By Jared Olar
Library Assistant
In past decades, it was the practice for a community’s newspapers to collect and regularly publish birth announcements. Before changes in medical privacy laws, lists of daily births would be provided to newspapers by hospitals or public health departments. These announcements would often be printed on a specific page set aside for community or “society” news, but depending on the period of time and the place when the baby was born, a newspaper might run a birth announcement almost anywhere – even on the front page.
One such announcement provides us with the topic of this week’s “From the History Room” column.

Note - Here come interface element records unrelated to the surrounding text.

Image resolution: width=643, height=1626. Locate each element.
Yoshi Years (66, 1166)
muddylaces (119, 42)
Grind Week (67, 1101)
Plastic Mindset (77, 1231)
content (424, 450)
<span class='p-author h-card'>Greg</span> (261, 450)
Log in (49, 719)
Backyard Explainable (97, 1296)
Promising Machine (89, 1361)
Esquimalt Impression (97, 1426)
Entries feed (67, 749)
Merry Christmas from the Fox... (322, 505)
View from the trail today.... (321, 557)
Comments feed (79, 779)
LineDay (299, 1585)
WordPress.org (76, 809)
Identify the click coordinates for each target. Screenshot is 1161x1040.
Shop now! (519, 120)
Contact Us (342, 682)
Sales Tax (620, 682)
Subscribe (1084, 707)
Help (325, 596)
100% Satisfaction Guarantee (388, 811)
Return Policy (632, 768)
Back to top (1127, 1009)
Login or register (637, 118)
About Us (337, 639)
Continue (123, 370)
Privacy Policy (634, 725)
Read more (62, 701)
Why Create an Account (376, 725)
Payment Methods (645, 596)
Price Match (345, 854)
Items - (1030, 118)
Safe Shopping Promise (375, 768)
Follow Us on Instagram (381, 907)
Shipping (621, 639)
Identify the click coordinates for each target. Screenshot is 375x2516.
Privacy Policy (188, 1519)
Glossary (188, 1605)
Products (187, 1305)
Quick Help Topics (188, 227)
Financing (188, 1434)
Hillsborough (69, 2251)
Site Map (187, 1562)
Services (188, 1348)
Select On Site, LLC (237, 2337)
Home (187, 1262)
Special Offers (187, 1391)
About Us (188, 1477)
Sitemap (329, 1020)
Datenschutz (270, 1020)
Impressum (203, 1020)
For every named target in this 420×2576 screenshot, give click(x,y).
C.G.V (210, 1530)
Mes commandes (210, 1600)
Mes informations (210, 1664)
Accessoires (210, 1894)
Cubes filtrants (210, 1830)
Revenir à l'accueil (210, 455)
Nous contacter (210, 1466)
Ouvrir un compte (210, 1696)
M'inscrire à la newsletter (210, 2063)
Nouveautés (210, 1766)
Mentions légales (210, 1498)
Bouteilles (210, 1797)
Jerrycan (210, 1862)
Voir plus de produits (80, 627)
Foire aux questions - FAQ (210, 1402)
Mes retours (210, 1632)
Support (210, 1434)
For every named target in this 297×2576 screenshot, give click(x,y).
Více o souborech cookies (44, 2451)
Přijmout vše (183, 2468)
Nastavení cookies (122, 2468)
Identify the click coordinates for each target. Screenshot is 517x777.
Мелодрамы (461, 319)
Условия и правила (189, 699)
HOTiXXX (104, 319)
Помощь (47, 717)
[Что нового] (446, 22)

On Dec. 10, 1952, at the bottom of the rightmost column on the front page, the Pekin Daily Times published the following birth announcement, giving it the unusual and humorous headline, “Another Dey Today” —
“A baby girl, weighing six pounds, four ounces was born this morning in Pekin Public hospital to Mr. and Mrs. Robert Dey, 701 S. Sixth street. The baby is the second daughter of the couple. The father is the city editor of the TIMES, having joined the editorial staff about nine months ago. ‘No name yet,’ says Bob.”
The baby girl was given the name of Susan Hallock Dey. She is one of several entertainment celebrities whose stories began in Pekin.
Her father, Robert Smith Dey (1925-2016), was a native of New York State and son of an immigrant from Switzerland. With the help of the G.I. Bill, Robert graduated from the New York University School of Journalism and began a three-decade journalism career as a reporter in his home state, later taking a position at a paper in Pennsylvania before joining the staff of the Pekin Daily Times in March 1952. (The 1952 Polk City Directory of Pekin lists Robert as a newspaper reporter living at 701 S. Sixth St.) Her mother, Ruth Pyle (Doremus) Dey (1925-1961), was an Indiana native and a trained nurse. After Susan’s birth, Robert and Ruth had two more children.
The Deys did not remain in Pekin – about a year or two after the birth of their daughter Susan, Robert was hired as a city editor for the Gannett Company in Westchester, New York. He later became the editor of the Standard-Star in New Rochelle, New York. His daughter Susan was only eight years old when his wife Ruth died. Robert later married Gail Shellenberger (1920-2008), who had been born in Ohio.
In 1968, when Susan was 15, her stepmother Gail sent Susan’s photo to a New York modeling agency. Susan Dey did not work as a model very long, for in 1970, at the age of 17, she was hired to play the role of Laurie Partridge in the television series The Partridge Family – one of her best-remembered roles, even 46 years after the show was cancelled at the end of its fourth season. Her role of Laurie Partridge launched a very successful career both in television and in movies, with her greatest success due to her award-winning role of Grace Van Owen on the 1980s television drama L.A. Law.
Susan Dey has been retired from acting since 2004. The house at the corner of Sixth and McLean streets in Pekin, where she lived as a baby and toddler, is still there.